Again, I've covered this already in the PR description. sodium_compat still requires the optional libsodium extension in order to support argon2 or scrypt. There is no polyfill for either in sodium_compat.

I think we should put a pin in this conversation about the 72 byte limit of bcrypt. It's an interesting computer science problem but it's so far removed from any real life problem that it distracts from assessing the underlying switch to bcrypt.

A 72 byte password has 576 bits of entropy. As soon as a password is over 16 bytes in length, you're beyond the widely recommended 128 bits of entropy to consider a password secure. There is no practical need to retain a higher entropy for passwords greater than 72 bytes.

Nov 21 '24 16:11 johnbillion

it's so far removed from any real life problem that it distracts from assessing the underlying switch to bcrypt.

I respectfully disagree, for two reasons:

WordPress has historically bent over backwards to accommodate a small minority of users. This is evident in the minimum PHP bump from 5.2.4 to 5.6 taking so many years after the PHP team stopped supporting it. That only a few users will see a tangible difference has, historically, not been a valid reason to make a security change.
Bcrypt + SHA2 + Base64, as discussed above, materially improves the security and raises the bar for the PHP ecosystem, making WordPress a leader rather than a follower.

The 72-byte limit isn't the only footgun of vanilla bcrypt. Truncating on NUL characters is the other (which is why eschewing the base64 encoding is a bad move).

Data supplied.
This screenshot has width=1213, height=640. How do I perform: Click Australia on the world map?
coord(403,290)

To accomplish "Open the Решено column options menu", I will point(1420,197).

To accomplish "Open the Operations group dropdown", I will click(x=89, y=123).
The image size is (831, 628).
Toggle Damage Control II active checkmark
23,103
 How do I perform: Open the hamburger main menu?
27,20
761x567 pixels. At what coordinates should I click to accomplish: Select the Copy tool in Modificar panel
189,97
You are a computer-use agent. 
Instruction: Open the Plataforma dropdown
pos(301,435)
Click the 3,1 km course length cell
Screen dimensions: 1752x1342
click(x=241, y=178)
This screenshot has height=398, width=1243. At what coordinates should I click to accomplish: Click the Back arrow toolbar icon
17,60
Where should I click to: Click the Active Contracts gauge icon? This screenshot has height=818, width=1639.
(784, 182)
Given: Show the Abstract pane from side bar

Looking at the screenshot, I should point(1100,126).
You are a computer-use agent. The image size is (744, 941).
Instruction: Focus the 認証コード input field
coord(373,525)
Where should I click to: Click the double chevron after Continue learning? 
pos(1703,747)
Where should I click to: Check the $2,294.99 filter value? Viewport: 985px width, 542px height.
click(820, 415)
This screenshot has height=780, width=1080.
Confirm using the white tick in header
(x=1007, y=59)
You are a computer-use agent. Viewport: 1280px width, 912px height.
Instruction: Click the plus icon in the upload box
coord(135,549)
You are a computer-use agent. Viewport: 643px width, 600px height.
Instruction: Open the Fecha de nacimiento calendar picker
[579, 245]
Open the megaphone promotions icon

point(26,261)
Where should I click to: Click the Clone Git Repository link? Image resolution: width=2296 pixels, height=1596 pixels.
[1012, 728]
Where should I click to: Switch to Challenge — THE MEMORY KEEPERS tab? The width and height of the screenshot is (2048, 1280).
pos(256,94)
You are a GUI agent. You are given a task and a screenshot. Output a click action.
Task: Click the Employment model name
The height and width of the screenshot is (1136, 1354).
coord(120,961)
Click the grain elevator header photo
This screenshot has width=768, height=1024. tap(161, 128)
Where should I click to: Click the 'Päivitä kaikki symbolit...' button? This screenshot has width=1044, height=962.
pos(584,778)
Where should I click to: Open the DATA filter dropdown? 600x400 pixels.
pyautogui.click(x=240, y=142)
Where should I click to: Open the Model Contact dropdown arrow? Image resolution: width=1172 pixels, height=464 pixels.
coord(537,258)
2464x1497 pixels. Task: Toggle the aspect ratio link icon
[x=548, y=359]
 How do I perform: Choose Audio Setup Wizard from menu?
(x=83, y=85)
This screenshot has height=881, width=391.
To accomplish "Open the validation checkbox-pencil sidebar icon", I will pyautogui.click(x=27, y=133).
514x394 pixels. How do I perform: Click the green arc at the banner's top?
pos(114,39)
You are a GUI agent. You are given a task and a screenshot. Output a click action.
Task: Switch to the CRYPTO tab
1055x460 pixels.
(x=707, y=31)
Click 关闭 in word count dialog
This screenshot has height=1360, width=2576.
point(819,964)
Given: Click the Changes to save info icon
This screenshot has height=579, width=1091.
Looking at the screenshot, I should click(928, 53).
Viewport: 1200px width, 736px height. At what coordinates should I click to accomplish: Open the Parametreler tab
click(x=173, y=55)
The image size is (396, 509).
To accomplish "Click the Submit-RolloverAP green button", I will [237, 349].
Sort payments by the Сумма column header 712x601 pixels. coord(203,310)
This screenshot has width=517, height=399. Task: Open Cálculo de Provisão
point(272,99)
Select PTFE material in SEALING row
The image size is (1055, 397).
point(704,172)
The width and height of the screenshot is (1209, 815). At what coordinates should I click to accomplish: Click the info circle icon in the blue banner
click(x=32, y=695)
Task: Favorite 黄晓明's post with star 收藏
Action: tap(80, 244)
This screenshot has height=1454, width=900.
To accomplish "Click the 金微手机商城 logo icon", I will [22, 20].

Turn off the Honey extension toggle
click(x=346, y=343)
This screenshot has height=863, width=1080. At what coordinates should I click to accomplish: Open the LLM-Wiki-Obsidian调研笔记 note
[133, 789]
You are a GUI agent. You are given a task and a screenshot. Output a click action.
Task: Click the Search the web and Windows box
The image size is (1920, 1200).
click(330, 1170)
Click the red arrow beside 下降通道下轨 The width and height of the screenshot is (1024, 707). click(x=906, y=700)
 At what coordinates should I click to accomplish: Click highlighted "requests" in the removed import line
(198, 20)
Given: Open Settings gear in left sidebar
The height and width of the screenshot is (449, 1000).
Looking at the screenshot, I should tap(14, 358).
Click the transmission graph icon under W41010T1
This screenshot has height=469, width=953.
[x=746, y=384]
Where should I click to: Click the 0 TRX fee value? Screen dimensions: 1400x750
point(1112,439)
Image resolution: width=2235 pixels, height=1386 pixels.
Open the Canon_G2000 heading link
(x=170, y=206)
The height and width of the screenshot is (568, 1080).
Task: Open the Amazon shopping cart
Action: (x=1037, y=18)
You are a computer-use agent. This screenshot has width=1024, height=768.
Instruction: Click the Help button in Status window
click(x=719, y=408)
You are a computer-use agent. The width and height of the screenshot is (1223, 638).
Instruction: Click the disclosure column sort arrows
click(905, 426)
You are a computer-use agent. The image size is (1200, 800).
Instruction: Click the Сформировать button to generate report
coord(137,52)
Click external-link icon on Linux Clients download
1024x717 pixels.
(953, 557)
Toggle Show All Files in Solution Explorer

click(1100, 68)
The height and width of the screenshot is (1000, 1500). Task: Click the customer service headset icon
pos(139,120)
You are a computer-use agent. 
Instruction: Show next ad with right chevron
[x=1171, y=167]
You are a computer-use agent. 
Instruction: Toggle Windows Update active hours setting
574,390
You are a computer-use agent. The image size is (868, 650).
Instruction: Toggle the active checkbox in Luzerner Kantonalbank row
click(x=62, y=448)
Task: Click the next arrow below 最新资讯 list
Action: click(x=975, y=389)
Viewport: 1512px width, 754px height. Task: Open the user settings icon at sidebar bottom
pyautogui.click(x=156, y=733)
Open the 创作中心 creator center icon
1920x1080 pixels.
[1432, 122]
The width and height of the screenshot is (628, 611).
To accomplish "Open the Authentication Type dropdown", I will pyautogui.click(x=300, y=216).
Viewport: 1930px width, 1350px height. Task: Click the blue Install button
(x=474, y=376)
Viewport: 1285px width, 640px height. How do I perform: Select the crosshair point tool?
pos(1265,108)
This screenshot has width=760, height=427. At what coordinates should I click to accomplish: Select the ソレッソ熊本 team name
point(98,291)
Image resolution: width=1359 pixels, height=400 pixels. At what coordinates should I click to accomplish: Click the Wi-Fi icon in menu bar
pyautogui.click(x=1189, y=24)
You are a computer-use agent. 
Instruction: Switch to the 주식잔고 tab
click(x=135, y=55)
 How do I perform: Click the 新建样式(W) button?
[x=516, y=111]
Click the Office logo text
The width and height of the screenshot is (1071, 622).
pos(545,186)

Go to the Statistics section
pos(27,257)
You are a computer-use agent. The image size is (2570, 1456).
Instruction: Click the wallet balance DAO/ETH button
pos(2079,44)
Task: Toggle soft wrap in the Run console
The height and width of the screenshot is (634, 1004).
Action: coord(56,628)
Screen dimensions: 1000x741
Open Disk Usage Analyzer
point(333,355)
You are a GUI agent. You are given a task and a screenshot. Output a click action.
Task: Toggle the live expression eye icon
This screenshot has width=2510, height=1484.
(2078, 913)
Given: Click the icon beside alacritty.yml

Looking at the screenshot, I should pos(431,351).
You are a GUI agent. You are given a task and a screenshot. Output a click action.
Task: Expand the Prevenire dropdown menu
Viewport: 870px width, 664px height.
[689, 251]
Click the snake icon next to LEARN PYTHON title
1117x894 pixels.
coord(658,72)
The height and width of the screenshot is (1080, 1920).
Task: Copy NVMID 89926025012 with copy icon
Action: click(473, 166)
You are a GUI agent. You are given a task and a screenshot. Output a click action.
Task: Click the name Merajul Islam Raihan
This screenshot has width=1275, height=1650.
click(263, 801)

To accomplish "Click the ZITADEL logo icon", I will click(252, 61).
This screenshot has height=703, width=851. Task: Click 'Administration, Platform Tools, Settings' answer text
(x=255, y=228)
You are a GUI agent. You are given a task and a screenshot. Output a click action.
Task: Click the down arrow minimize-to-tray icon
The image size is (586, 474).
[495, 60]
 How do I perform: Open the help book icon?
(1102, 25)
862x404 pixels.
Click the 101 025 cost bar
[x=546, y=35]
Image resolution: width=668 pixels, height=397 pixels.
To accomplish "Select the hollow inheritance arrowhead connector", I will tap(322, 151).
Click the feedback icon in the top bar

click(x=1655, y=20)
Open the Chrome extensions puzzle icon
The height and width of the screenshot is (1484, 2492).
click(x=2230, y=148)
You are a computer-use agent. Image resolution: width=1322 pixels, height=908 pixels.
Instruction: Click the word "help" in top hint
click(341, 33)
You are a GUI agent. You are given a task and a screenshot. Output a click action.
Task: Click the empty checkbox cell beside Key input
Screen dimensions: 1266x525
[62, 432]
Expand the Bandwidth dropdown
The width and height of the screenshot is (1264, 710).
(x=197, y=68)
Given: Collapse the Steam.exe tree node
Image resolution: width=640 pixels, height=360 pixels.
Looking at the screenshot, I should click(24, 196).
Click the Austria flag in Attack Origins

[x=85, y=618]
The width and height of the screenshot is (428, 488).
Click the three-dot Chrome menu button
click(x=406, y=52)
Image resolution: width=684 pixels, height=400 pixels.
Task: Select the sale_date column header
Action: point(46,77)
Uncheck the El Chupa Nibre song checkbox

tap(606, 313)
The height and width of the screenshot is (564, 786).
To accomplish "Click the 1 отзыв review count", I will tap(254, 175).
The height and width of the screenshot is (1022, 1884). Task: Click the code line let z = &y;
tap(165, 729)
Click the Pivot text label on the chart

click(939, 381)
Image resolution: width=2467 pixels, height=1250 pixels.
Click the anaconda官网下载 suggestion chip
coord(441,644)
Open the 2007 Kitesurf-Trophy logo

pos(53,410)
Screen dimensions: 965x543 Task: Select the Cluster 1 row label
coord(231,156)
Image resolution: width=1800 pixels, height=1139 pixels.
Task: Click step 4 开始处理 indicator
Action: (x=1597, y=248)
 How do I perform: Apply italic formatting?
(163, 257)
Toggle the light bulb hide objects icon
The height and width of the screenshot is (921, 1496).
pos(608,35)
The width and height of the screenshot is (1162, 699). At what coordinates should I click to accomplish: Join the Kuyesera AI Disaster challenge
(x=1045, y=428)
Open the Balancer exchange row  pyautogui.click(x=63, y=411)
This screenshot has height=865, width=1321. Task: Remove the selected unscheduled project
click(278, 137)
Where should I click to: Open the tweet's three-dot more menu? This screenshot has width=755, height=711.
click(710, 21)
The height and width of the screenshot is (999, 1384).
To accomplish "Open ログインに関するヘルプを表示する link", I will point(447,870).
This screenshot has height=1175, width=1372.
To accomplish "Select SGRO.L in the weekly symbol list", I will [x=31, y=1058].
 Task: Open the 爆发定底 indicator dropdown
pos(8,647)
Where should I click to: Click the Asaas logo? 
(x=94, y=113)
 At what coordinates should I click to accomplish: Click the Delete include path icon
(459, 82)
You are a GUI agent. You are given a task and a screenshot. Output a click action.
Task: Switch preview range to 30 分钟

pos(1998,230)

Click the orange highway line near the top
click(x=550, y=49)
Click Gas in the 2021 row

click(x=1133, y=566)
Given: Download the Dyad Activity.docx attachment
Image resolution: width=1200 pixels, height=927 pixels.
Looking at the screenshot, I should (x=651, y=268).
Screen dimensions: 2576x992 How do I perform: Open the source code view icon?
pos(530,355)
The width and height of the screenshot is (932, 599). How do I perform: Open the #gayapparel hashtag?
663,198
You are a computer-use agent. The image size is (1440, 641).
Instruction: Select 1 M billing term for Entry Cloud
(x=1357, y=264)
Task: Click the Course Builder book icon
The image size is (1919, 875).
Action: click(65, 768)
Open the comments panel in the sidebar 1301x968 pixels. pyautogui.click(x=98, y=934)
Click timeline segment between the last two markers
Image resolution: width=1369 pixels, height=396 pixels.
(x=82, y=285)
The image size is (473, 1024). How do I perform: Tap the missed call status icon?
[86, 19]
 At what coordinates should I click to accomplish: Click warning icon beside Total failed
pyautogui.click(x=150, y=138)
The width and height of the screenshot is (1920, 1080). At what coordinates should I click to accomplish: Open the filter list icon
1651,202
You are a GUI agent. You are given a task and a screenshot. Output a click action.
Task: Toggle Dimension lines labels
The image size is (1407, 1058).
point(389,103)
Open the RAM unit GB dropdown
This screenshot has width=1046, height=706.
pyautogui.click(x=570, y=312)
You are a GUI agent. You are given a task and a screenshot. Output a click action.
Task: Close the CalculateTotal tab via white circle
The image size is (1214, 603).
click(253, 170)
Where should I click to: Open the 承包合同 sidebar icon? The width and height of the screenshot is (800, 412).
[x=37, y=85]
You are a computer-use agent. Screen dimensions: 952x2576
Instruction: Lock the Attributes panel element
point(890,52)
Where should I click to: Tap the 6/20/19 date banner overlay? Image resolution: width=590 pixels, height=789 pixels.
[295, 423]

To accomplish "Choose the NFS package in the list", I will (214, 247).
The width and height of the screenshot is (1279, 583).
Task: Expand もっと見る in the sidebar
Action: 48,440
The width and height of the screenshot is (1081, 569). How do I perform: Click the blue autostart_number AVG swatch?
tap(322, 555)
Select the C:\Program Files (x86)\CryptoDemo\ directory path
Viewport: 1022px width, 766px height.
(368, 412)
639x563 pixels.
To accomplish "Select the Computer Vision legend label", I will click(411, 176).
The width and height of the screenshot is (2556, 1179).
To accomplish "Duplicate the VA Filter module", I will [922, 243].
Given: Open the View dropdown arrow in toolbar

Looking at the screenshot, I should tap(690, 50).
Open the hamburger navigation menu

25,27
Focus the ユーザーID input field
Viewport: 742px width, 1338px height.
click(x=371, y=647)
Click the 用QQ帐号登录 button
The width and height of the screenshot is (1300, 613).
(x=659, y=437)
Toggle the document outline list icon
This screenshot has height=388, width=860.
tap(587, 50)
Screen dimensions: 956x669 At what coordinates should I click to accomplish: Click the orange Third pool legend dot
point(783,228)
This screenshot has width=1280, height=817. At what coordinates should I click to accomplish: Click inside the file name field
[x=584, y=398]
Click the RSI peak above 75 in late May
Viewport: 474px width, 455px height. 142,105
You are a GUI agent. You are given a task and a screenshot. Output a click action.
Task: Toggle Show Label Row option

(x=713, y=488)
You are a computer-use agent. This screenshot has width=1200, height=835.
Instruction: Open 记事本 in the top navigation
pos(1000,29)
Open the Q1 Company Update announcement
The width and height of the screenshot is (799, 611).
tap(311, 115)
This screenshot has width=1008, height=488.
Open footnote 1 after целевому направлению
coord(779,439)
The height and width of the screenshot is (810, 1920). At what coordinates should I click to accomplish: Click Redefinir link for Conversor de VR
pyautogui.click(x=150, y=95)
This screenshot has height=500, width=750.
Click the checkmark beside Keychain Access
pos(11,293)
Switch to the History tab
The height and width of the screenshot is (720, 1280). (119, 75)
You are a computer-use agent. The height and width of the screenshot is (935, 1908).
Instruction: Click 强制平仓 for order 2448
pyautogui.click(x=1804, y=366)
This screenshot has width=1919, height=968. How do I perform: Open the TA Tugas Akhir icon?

Requirements.
1. Copy the passage from the bcrypt discussion word for word, beginning at the words "Again, I've covered" and stopping after "either in sodium_compat.".
2. Answer these questions using the bcrypt discussion:
(a) How many bits of entropy does a 72-byte password have?
(b) Between which two PHP versions was the minimum PHP bump made?
(c) Besides the 72-byte limit, what other footgun of vanilla bcrypt is named?

Outputs.
1.
Again, I've covered this already in the PR description. sodium_compat still requires the optional libsodium extension in order to support argon2 or scrypt. There is no polyfill for either in sodium_compat.

2.
(a) 576 bits.
(b) From 5.2.4 to 5.6.
(c) Truncating on NUL characters.